Luis de la Barreda Solórzano

Luis de la Barreda Solórzano

Él sólo valora al diario afín a su gobierno, a ningún otro. Todos los demás, según ha sentenciado reiteradamente, son conservadores y, además, orientan su línea editorial por su añoranza de las prácticas corruptas y las políticas neoliberales del pasado.

Toda noticia que dé cuenta de que las cosas están empeorando en el país es necesariamente falsa. Él siempre tiene otros datos. No hay más pobres, no hay más homicidios, no hay más desempleo, no han empeorado los servicios de salud, no causó más de medio millón de muertes la indolencia oficial ante la pandemia, no hay desabasto de medicamentos. No importa lo que digan los datos oficiales. Él tiene otros, los correctos, aunque no diga cuáles son ni cuál es su fuente.

Ningún columnista, salvo los que lo apoyan incondicionalmente, le merece aprecio. Todos ellos, al exponer opiniones disidentes de la suya, al deplorar los resultados de su gobierno, devienen enemigos del pueblo bueno, en cuyo bienestar él se afana. Los aborrece a pesar de que, según él mismo ha reconocido, no los lee. No merecen su lectura.

Las plazas de las instituciones de educación superior están ocupadas por académicos que han defendido las políticas neoliberales en lugar de identificarse con su proyecto. Quizá por eso les quitó el seguro de gastos médicos, a los investigadores de las universidades privadas miembros del SNI los privó de los estímulos económicos, y extinguió los fideicomisos que apoyaban la ciencia y la tecnología.

La Fiscalía General de la República se está encargando de darles su merecido a los científicos que, empeñados en apostar por la ciencia neoliberal, objetaban desde el Foro Consultivo Científico y Tecnológico la nueva orientación que se está dando al Conacyt: aunque no hayan pisado la cárcel, el solo hecho de ser objeto de una persecución sin fin los mantiene en zozobra.

El más reciente objeto de sus rabiosas embestidas es la Universidad Nacional Autónoma de México, que está incluida entre las 100 mejores del mundo. No objeta su nivel académico, que a él debe haberle resultado incómodo pues demoró 14 años en hacer una licenciatura, que normalmente se cursa en cuatro. No reprueba la calidad profesional de una buena parte de sus egresados, a los que sabe responsables de muchos de los avances del país, aunque no reconozca ninguno anterior a su gobierno.

Lo que le parece inaceptable es que la máxima casa de estudios del país no respalde su proyecto monolíticamente. Lo que no soporta es que en sus aulas, sus auditorios, sus cubículos y sus laboratorios se ejerza la más amplia libertad de cátedra, de investigación, de discusión.

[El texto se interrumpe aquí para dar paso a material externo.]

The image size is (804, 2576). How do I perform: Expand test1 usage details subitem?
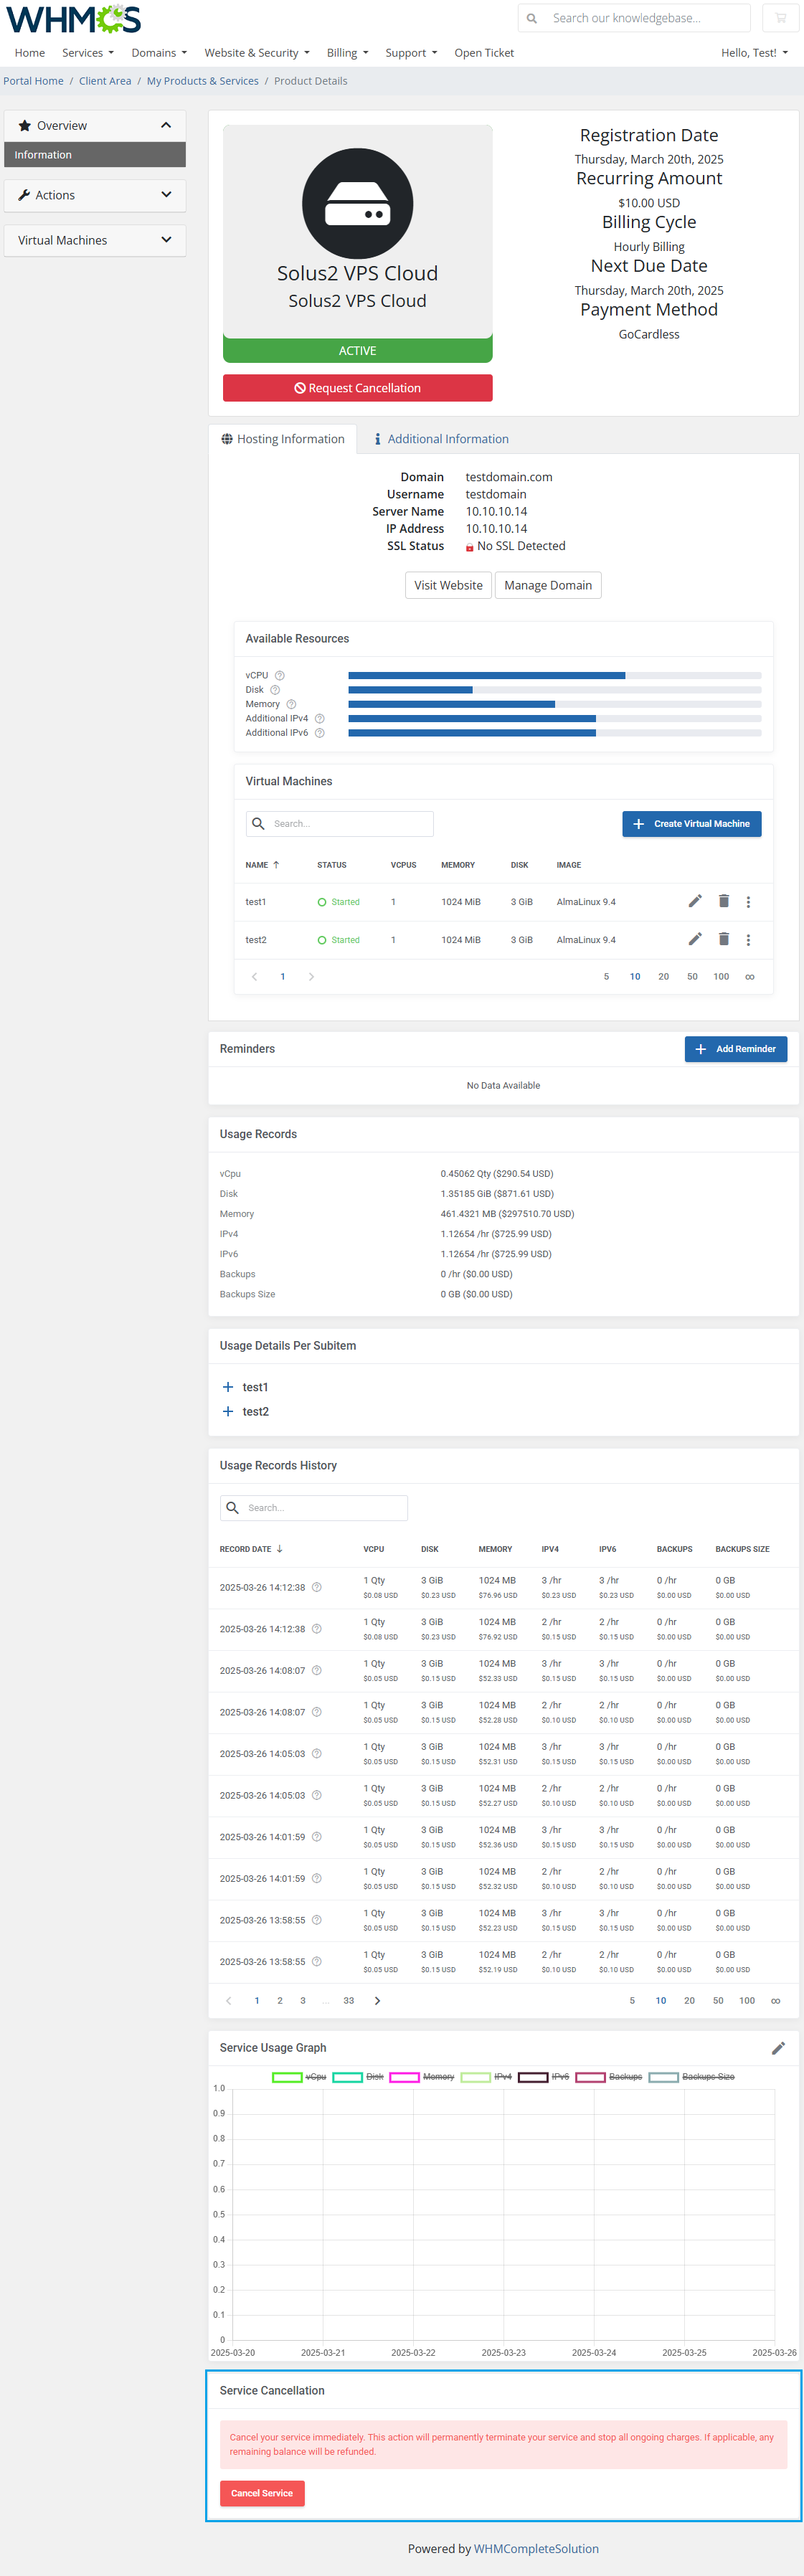228,1387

Le reprocha a la UNAM lo mismo que a la prensa que no lo respalda servilmente. Está convencido de que la universidad tendría que jugar el papel que han jugado las universidades en las dictaduras fascistas, comunistas o teocráticas. Las universidades deben formar individuos cuya adhesión a su gobierno no presente dubitaciones ni fisuras.

Ningún presidente había lanzado un ataque tan rabioso como falto de información veraz y de argumentos contra la UNAM. Tomo como ejemplo lo que ha dicho de la licenciatura en Derecho. Según él ya no se imparten asignaturas de contenido social, que en realidad no han dejado de impartirse. Según él ya no se forman abogados con compromiso social. Bastaría, para desengañarse, con que revisara los asuntos en que ha intervenido exitosamente la Clínica Jurídica del Programa Universitario de Derechos Humanos.

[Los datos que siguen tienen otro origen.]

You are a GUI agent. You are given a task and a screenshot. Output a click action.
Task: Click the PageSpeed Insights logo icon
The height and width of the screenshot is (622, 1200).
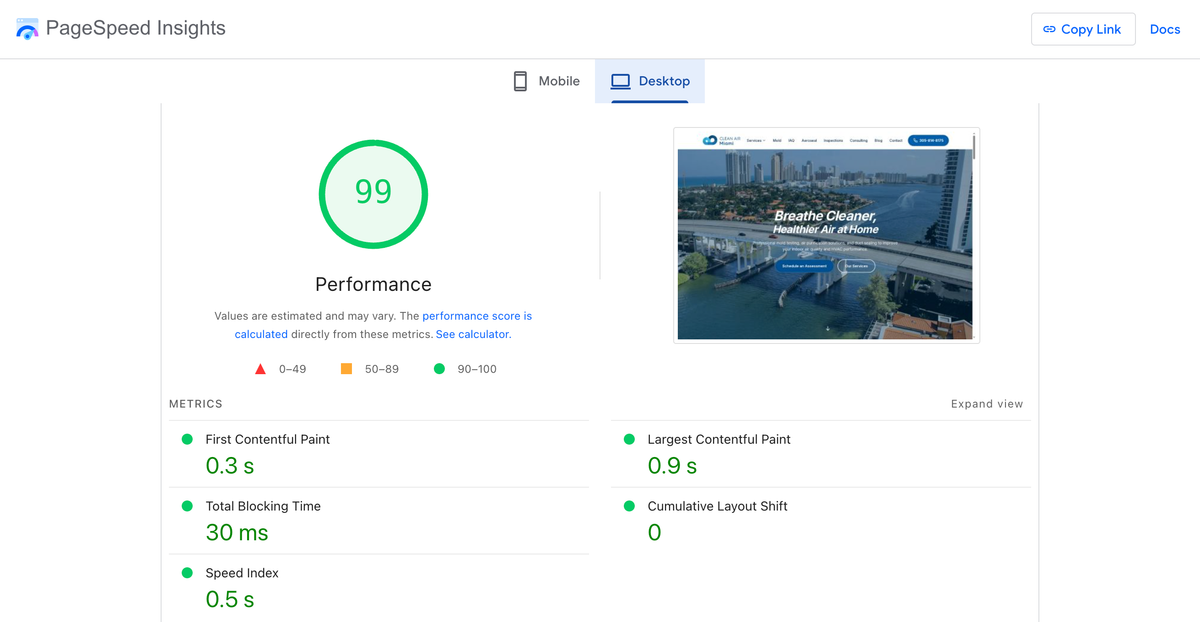click(x=27, y=28)
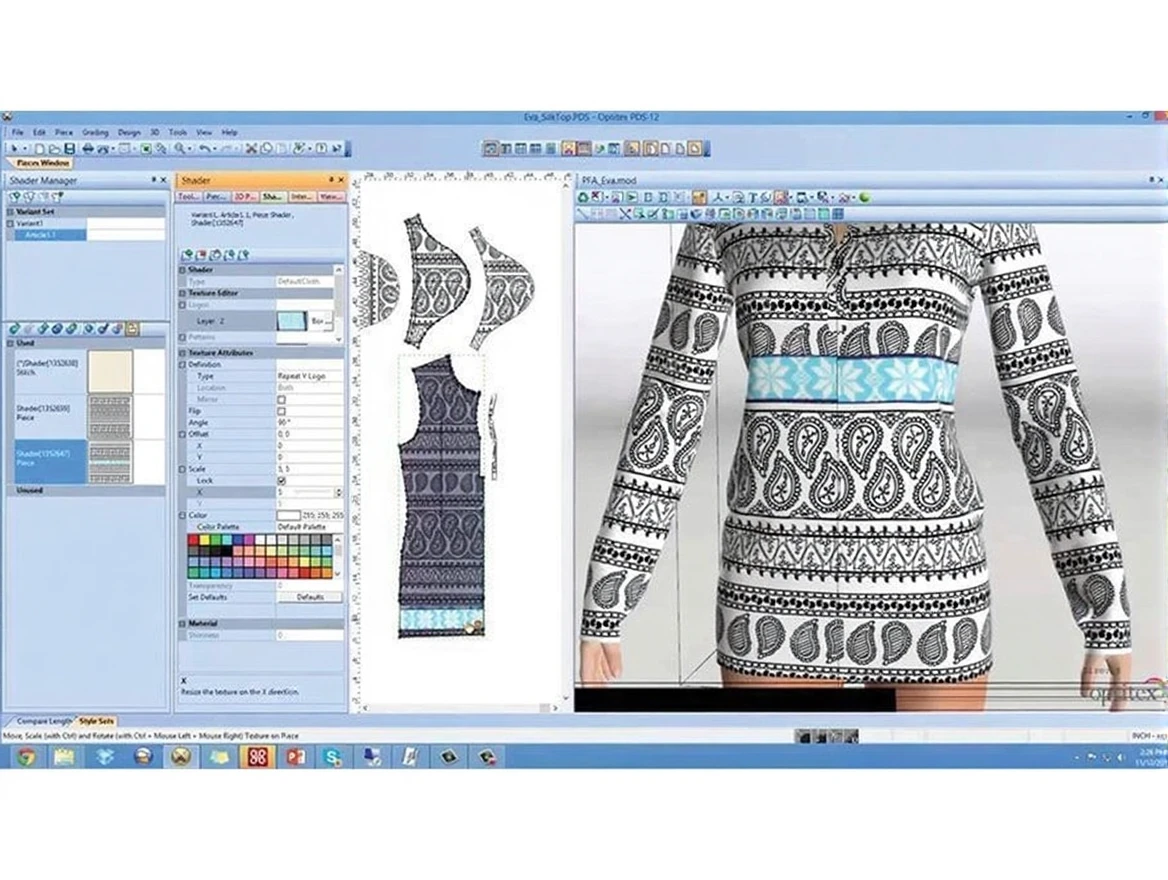Click first icon in Shader Manager toolbar

[14, 196]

Entre otras varias, dos cosas parecen indigestársele sobremanera al Presidente: el pensamiento libre, no sujeto a las cadenas de la ideología ni a la sumisión propia de los lacayos del poder, y el afán ilimitado de conocimiento de quienes no dejan de prepararse, de estudiar, de mejorar día a día sus aptitudes y capacidades intelectuales y/o profesionales.